It probably makes sense for me to have a vague plan of what use I might get out of my Ph.D., when I have my Ph.D. And honestly, I haven’t given that much thought. I just imagine I’ll have some sort of job at an established company doing research, or possibly at a university teaching and doing research. And then I toss out a “or maybe start a company of my own, if my research leads in that direction.”
So here’s the outlook. I want to lay the groundwork for a new kind of relationship between people and computers, where instead of programming computers, people teach computers, and in return expect them to have a clue about what they are talking about. Basically to establish a medium of communication where there’s actually some sort of transfer of ideas going on, and the reachitect how information is stored and manipulated around that medium.

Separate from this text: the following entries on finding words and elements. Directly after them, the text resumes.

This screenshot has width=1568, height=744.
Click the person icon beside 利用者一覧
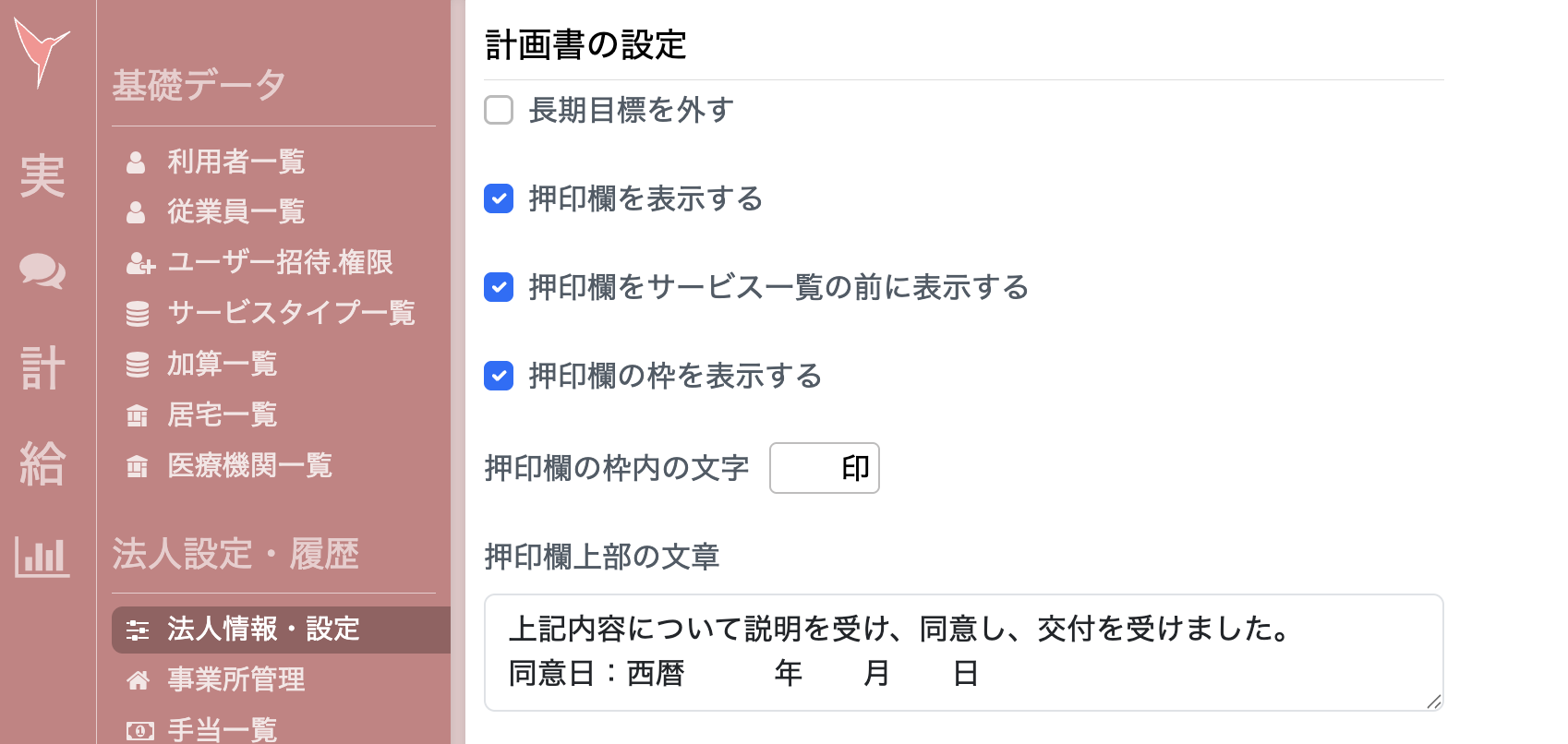(x=137, y=162)
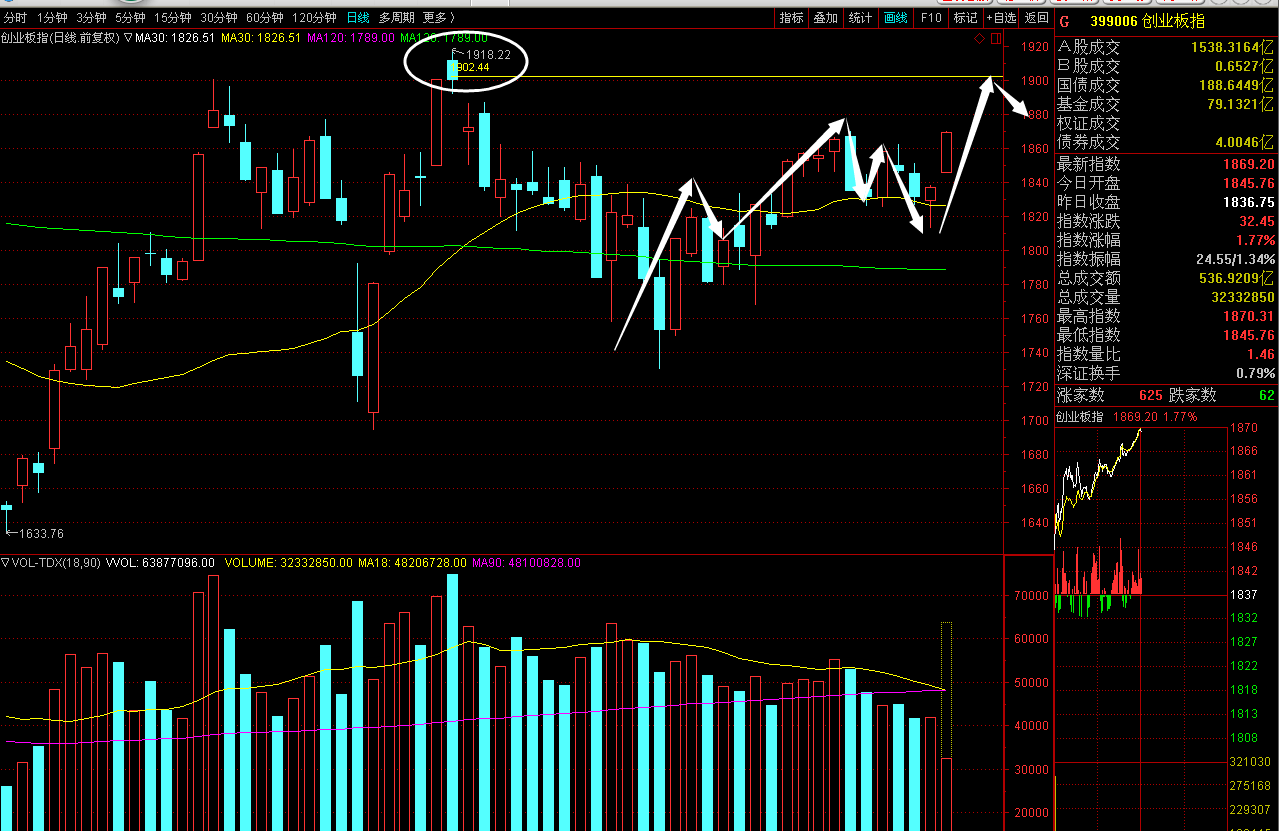Screen dimensions: 1279x831
Task: Open the triangle dropdown next to 创业板指(日线.前复权)
Action: (128, 38)
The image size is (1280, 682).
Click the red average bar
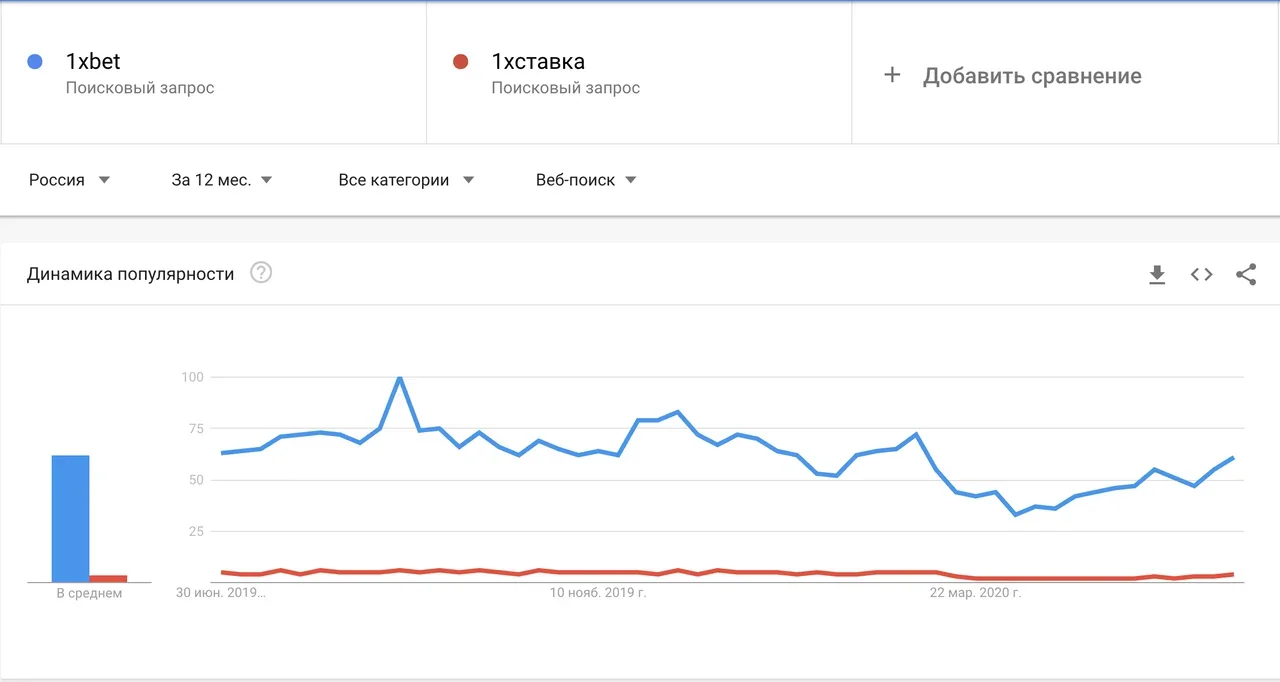[108, 578]
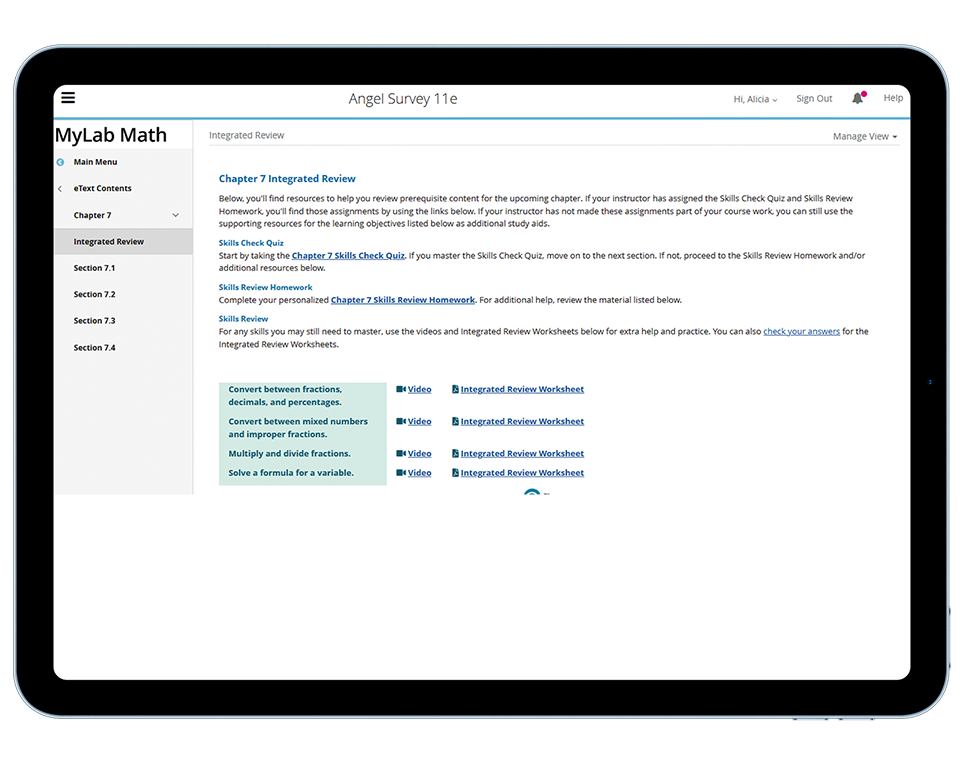The height and width of the screenshot is (768, 960).
Task: Open the Chapter 7 Skills Review Homework link
Action: click(403, 300)
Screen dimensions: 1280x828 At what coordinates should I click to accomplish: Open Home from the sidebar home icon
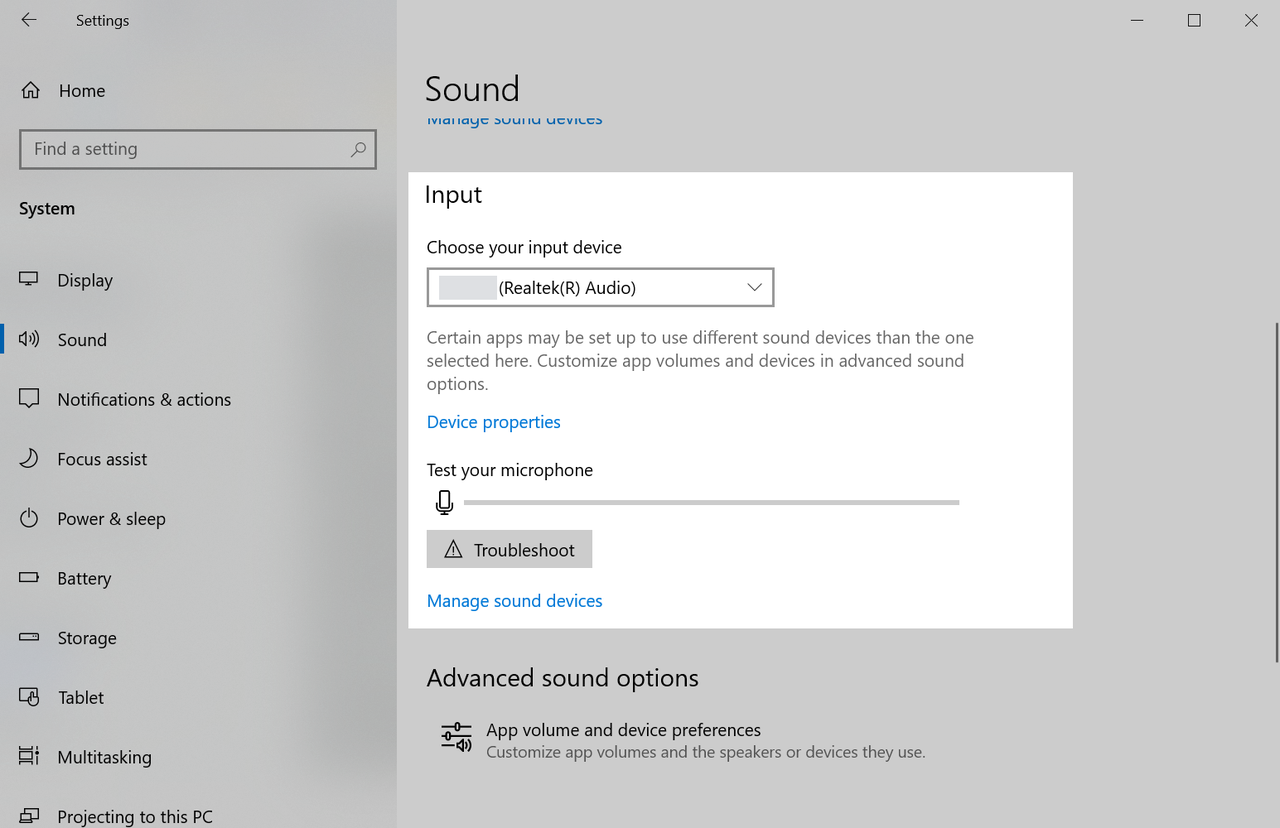(31, 91)
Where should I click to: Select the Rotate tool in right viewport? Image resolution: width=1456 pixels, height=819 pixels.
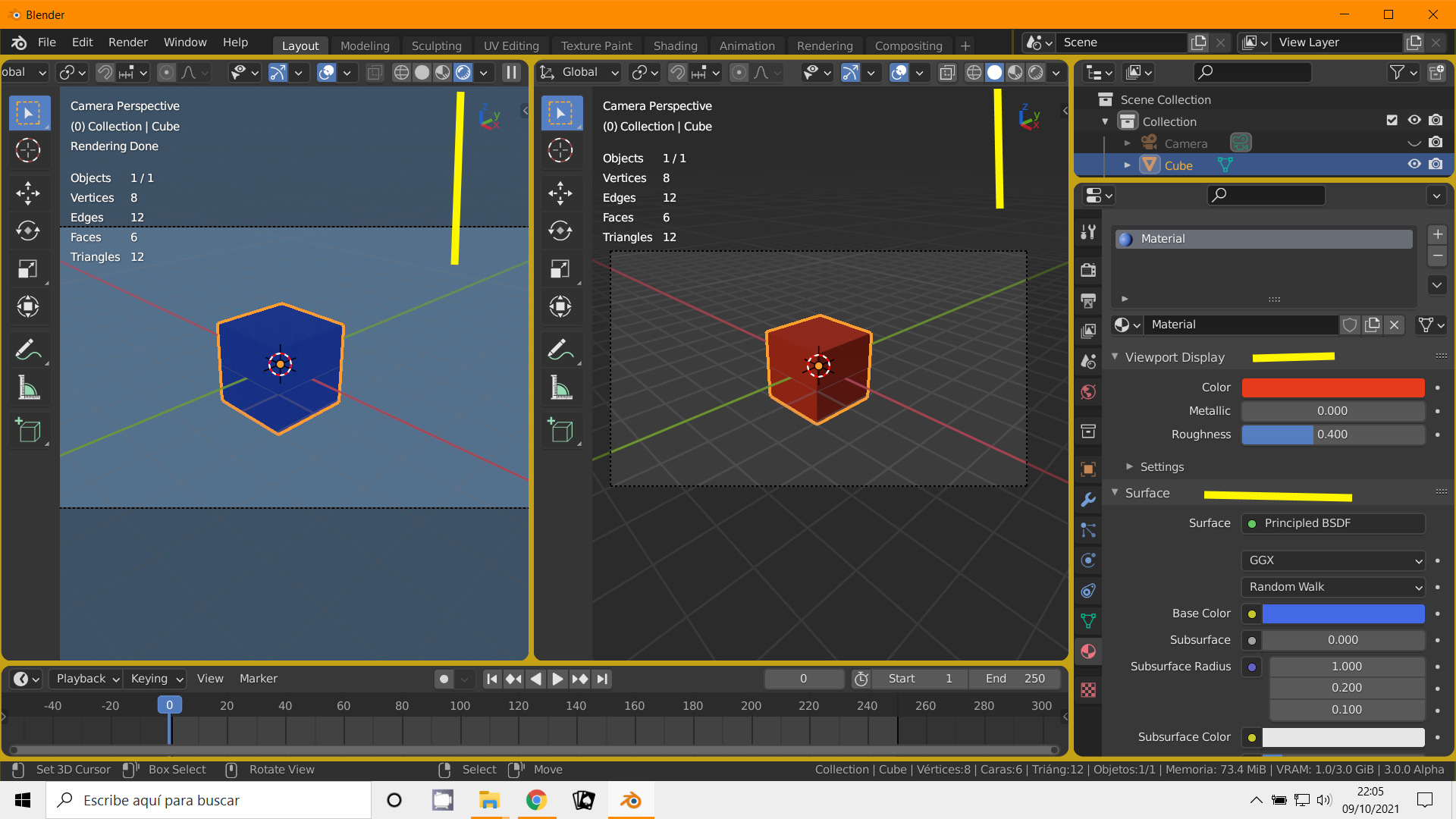[x=560, y=231]
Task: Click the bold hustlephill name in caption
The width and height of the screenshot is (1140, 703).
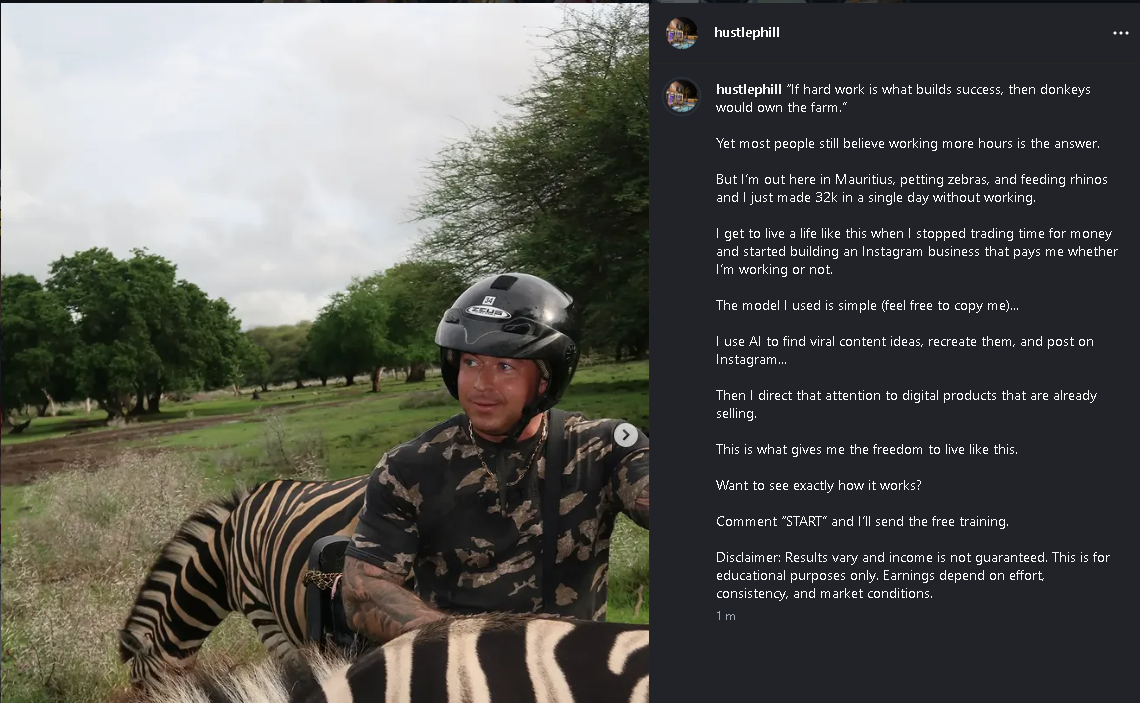Action: click(x=748, y=90)
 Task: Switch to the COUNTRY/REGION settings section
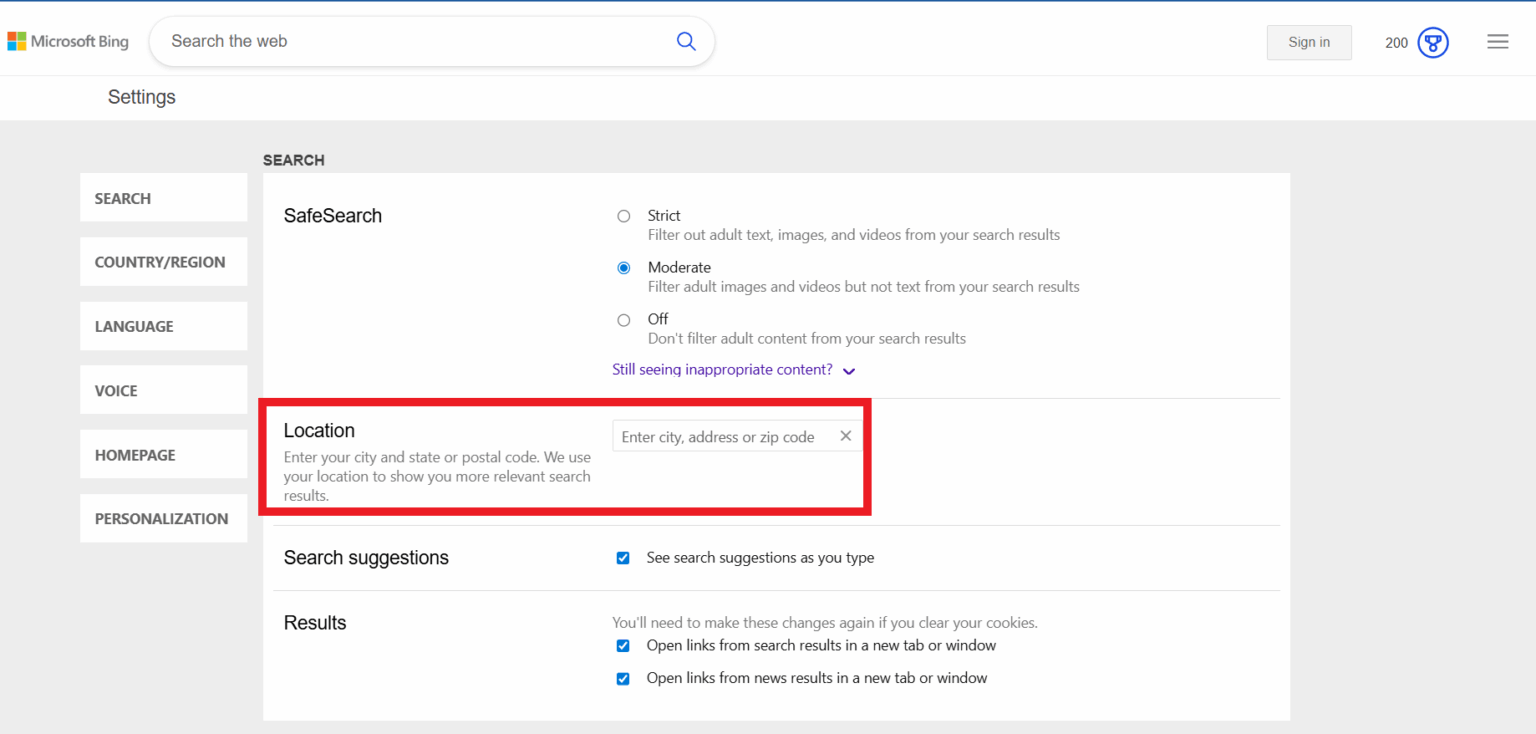160,261
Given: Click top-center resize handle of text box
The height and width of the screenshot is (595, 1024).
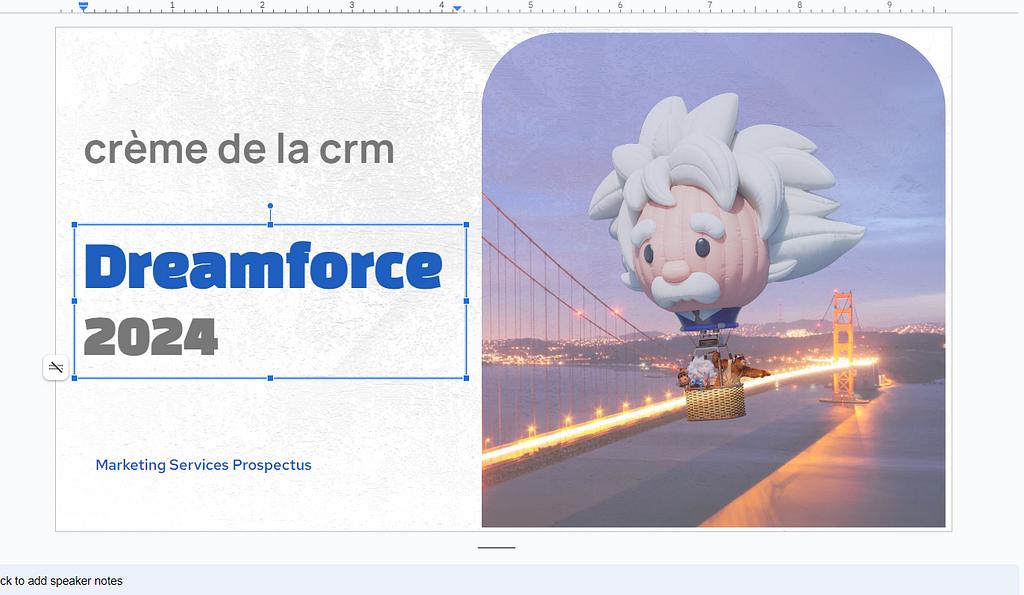Looking at the screenshot, I should [x=270, y=225].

In graduate school I want to figure out what the psychological and computational constraints are on such a medium and garner some theoretical and empirical support for the idea. In my spare time, I’ll keep implementing things as I have been.
But even if I am successful over the next seven years, I’ll have a platform without users and a product without a market. The information industry has gathered around Microsoft’s development platform like moths to a bug light. And given my belief in software libre, there wouldn’t be a product to buy even if people wanted it. Instead, the company I would start would *buzz* *buzz* provide services.
We’d have a two-prong strategy: get into schools, and get into niche markets. The first prong involves making the platform the best possible teaching tool it can be. The platform should make programming more fun and enable nearly limitless creativity, so I think this is a viable goal. The second prong is the way of the disruptive technology. Disruptive technologies are initially unsuitable for the mass market because of market inertia and a lack of refinement, but provide strong incentives to niche markets. I think this new platform fits that description quite well. So a major goal will be to identify environments where the platform would be useful, which is basically all of the places where Microsoft Office scripts and basic VBScript and whatnot are heavily used.
With children coming up the ranks knowing the platform and these niche markets leaking into the larger market, I think the platform could take over the entire industry. The benefits of providing programming capabilities to normal users are just enormous, and will make application development technologies like XAML look like electronic typewriters: fancy implementations within an obsolete paradigm.
So this yet-to-exist company would help schools set up low cost thin client linux bases computer labs, provide lesson plans and support. It would help businesses deploy the platform, provide training courses and run conferences. And it would evangelize. I’m not sure if it would ever make a ton of money, but it would be a target for venture-capitalists, and a critical spoke in the wheel of acceptance for the platform, as well as a way for me to earn a paycheck.